Linke kritisieren

Rechtspopulisten diskutieren im Reinbeker Schloss

Die AfD-nahe Desiderius-Erasmus-Stiftung lädt für eine Diskussion in das Reinbeker Schloss ein.

Die AfD-nahe Desiderius-Erasmus-Stiftung lädt für eine Diskussion in das Reinbeker Schloss ein.

Foto: Matthias Reitenbach

Reinbek. Die AfD-nahe Desiderius-Erasmus-Stiftung kann für eine Diskussion das Schloss nutzen. Linke sieht das kritisch.

Reinbek.  Die Fraktion Die Linke im Kreistag kritisiert die Leitung des Kulturzentrums Schloss Reinbek. Hintergrund ist eine Vortragsveranstaltung der AfD-nahen Desiderius-Erasmus-Stiftung am morgigen Sonnabend, 3. August. Von 14 bis 18 Uhr soll es dabei um das Thema „Wer soll das bezahlen“ gehen.

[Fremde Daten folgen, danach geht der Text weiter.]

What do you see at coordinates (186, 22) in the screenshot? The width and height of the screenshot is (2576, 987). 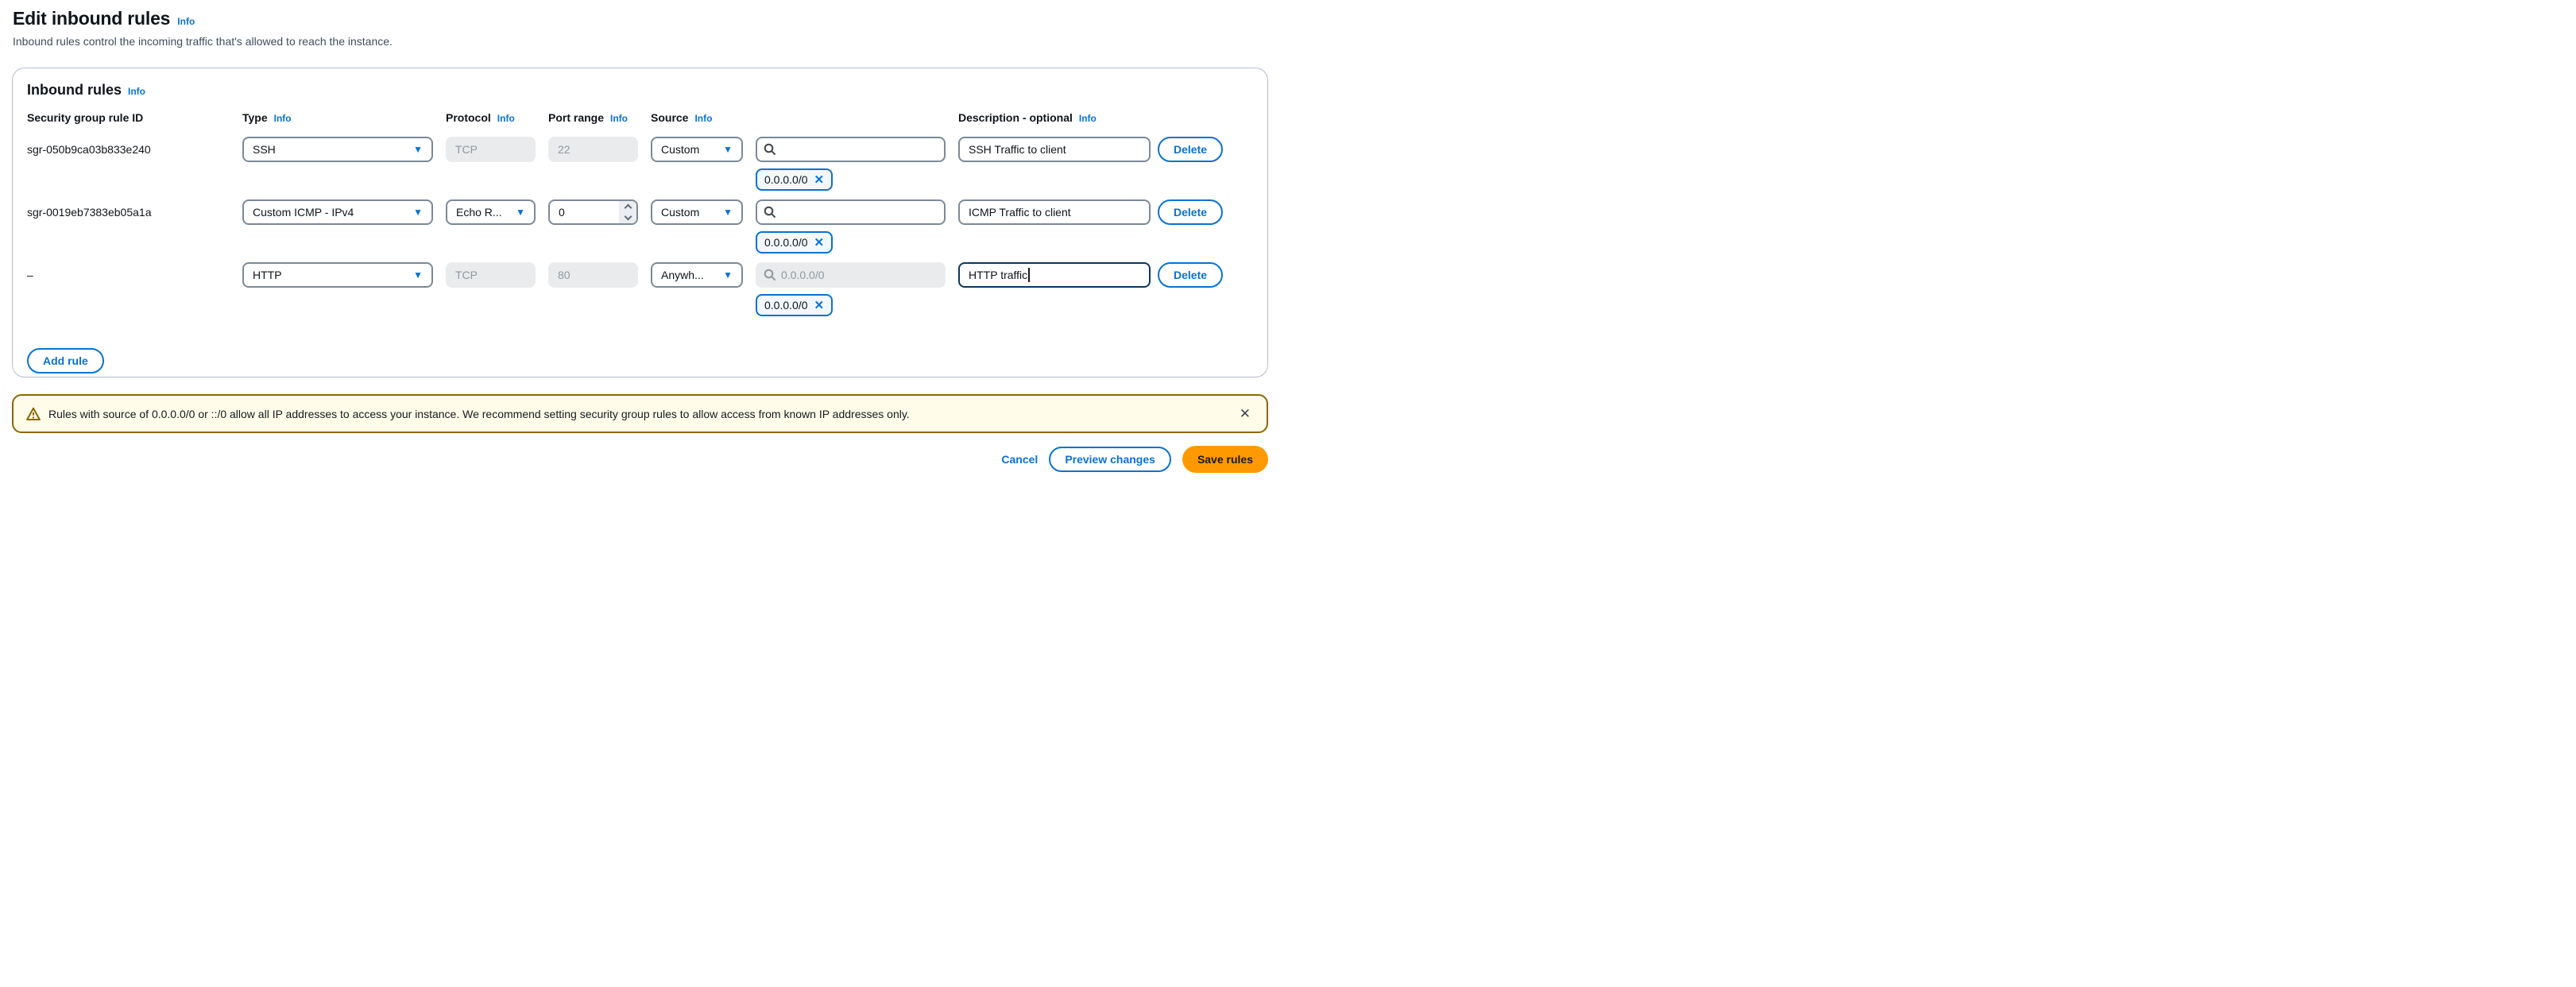 I see `page-title-info-link: Info` at bounding box center [186, 22].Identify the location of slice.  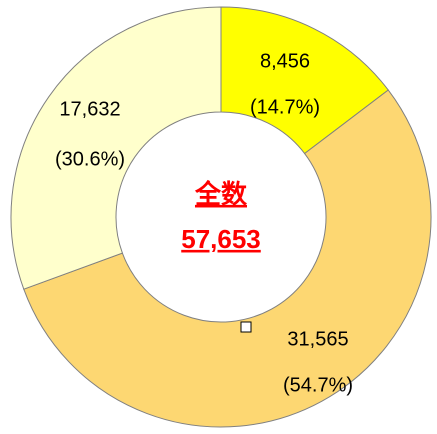
(304, 80).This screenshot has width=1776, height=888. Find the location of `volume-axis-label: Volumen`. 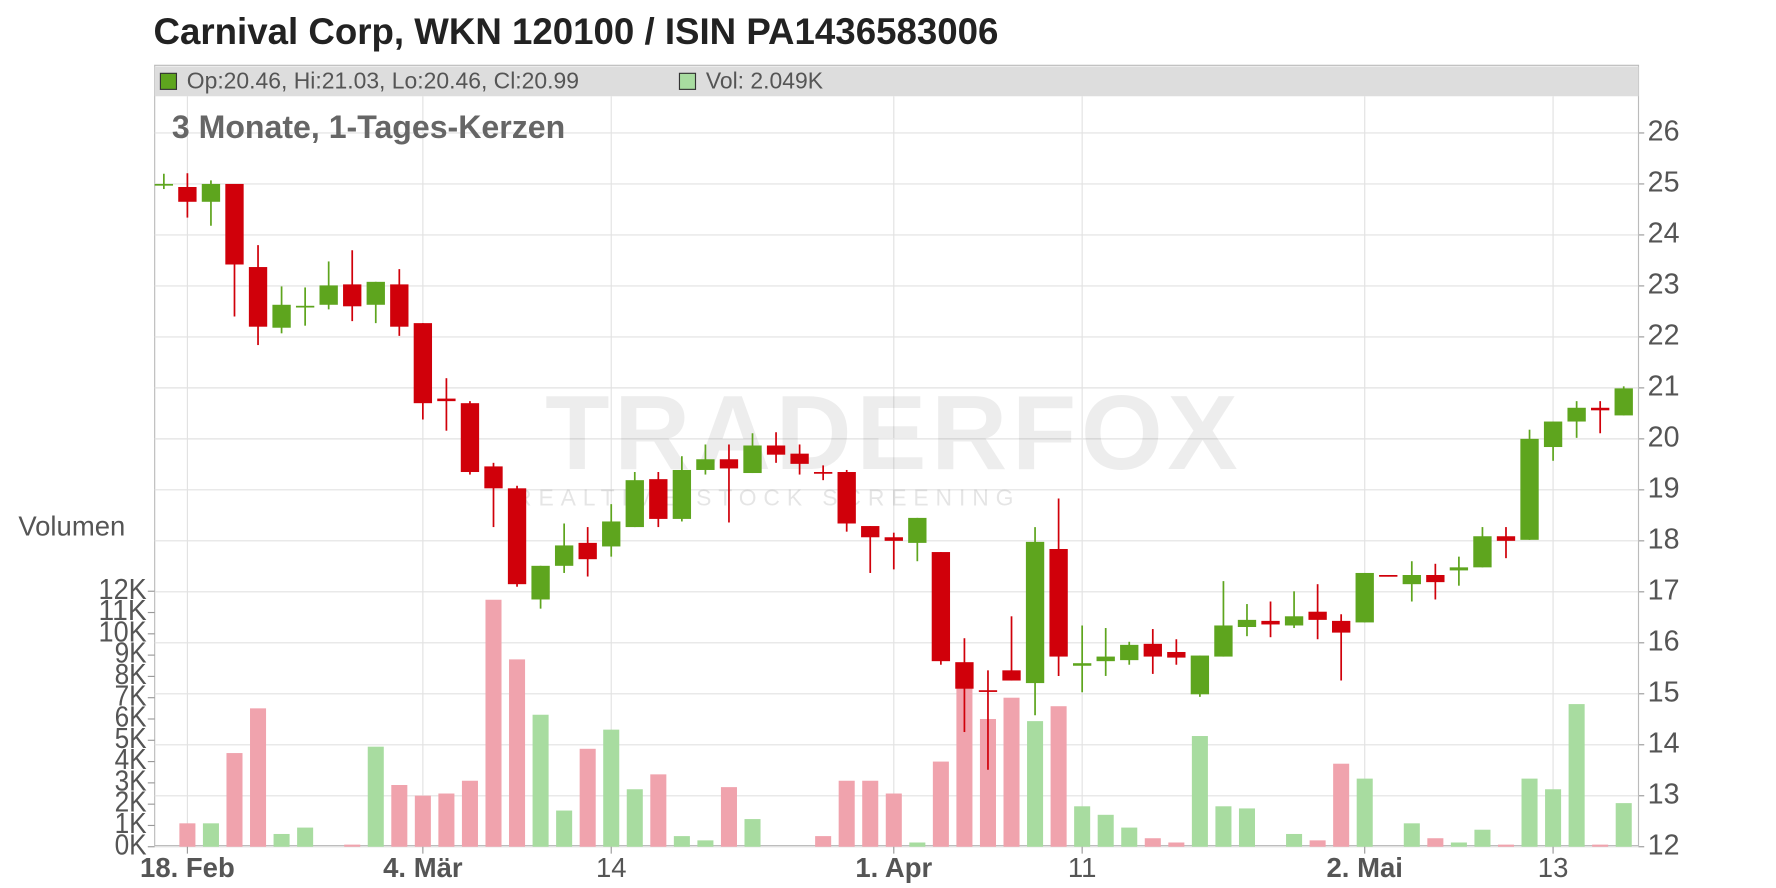

volume-axis-label: Volumen is located at coordinates (72, 526).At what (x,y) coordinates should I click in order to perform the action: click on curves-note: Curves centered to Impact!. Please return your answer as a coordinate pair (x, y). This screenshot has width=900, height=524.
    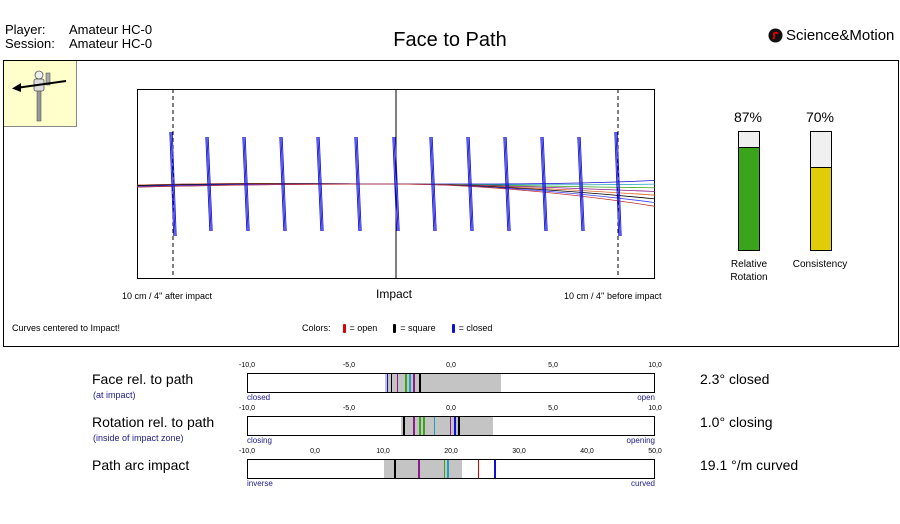
    Looking at the image, I should click on (66, 328). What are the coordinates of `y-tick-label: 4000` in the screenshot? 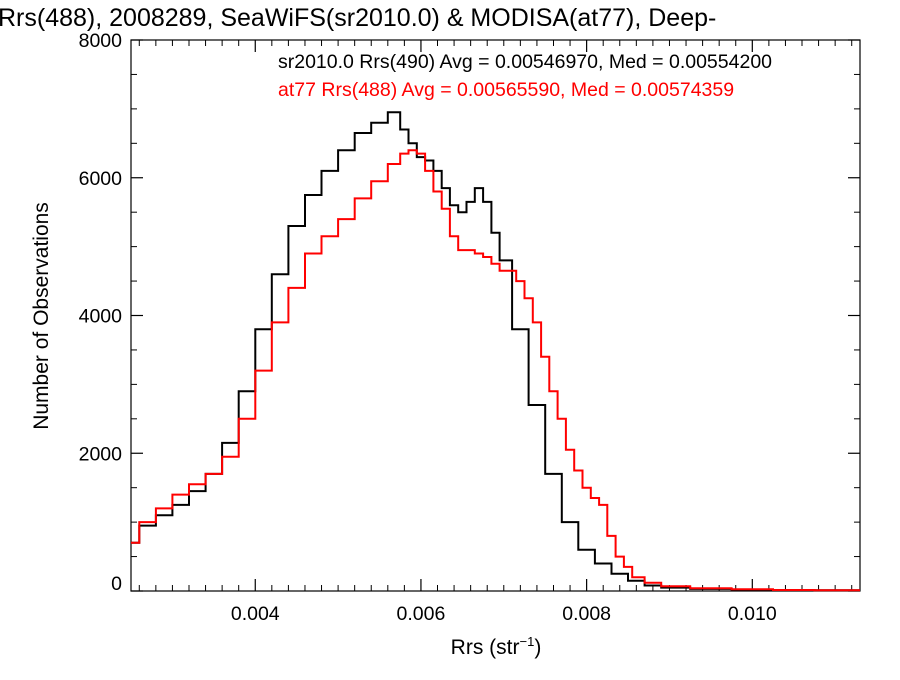 It's located at (101, 317).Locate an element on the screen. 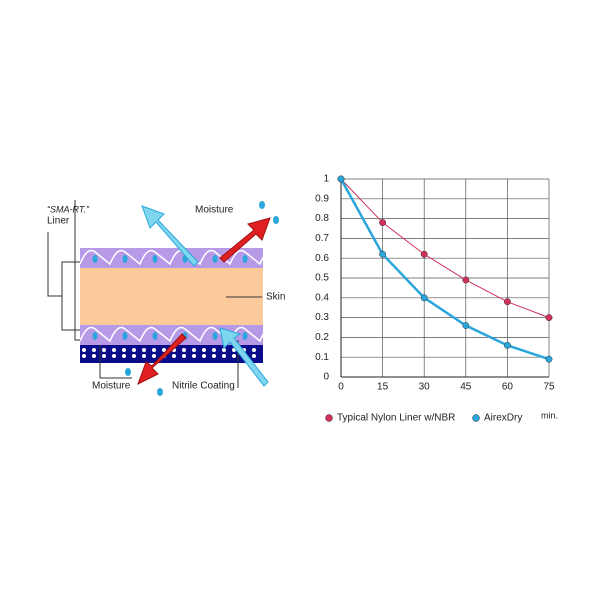 The height and width of the screenshot is (605, 600). y-tick-label: 0.6 is located at coordinates (322, 258).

Vorsitzende ist Erika Steinbach

Die Vorsitzende der Stiftung, die 2017 aus der CDU ausgetretene Bundestagsabgeordnete Erika Steinbach, macht durch rechtspopulistische Hetze auf sich aufmerksam. So verbreitete sie am Montag über Twitter die These, der Mord an dem Achtjährigen in Frankfurt konnte nur geschehen, „weil Merkel in der Migrationsfrage… gesinnungsethisch gehandelt hat“.

Als Referenten treten in Reinbek neben dem Vorstandsmitglied der Desiderius-Erasmus-Stiftung, Stefan Sellschopp, die beiden Bundestagsabgeordneten der AfD Steffen Kotré und Uwe Witt auf. Kotré, energiepolitischer Sprecher der Fraktion, beschäftigt sich mit den Ursachen für den starken Anstieg der Strompreise in Deutschland. Witt, sozialpolitischer Sprecher der AfD-Fraktion, referiert zu den Perspektiven des Rentensystems. Und Sellschopps Vortrag geht der Frage nach, ob die eigenen vier Wände für junge Familien zum „unbezahlbaren Traum“ werden.

Stiftung sei „dem extrem rechten Lager zuzuordnen“

Die Linken kritisieren, dass eine Stiftung, „die ganz klar dem extrem rechten Lager zuzuordnen ist“, im Kreis Räume nutzen und dort „ihre rechtspopulistischen Positionen zum Besten geben“ dürfe, die von Kreis und Stadt gemeinsam finanziert werden. Die Stiftung begleite die AfD ideologisch, und die Stiftungsvorsitzende Erika Steinbach habe sich wiederholt durch Hetze gegen den ermordeten CDU-Politiker Lübcke hervorgetan.

„Ob es im Sinne der Bürger von Reinbek und Stormarn ist, dass in einem Kulturgut unseres Kreises eine geschlossene Veranstaltung extremer Rechter stattfindet, die dort ihr Gift verspritzen, wagen wir zu bezweifeln“, sagt Florian Kautter, stellvertretender Vorsitzender der linken Kreistagsfraktion.

Stadt verteidigt Vermietung an die Stiftung

Jürgen Vogt-Zembol, Leiter des Amtes für Inneres der Stadt Reinbek, weist derartige Kritik zurück. Die Zusage erfolgte auch angesichts „aktueller, bundesweit ergangener gerichtlicher Urteile zur Thematik abgelehnter Vermietungsanfragen“. Und: Es sprächen weder verfassungsrechtliche noch strafrechtliche Gründe und auch keine durch die Satzung zur Nutzung des Schlosses gegebenen Gründe gegen eine Vermietung an die AfD-nahe Stiftung.

Zugang zur Veranstaltung wird nur nach schriftlicher Anmeldung über die Homepage der Desiderius-Erasmus-Stiftung gewährt. Allerdings findet sich nicht einmal dort ein Hinweis auf den Schauplatz. „Den genauen Veranstaltungsort teilen wir Ihnen nach Ihrer Anmeldung mit“, heißt es auf der Online-Präsenz der Stiftung. „Man will wohl unter sich bleiben“, vermutet Linken-Politiker Kautter.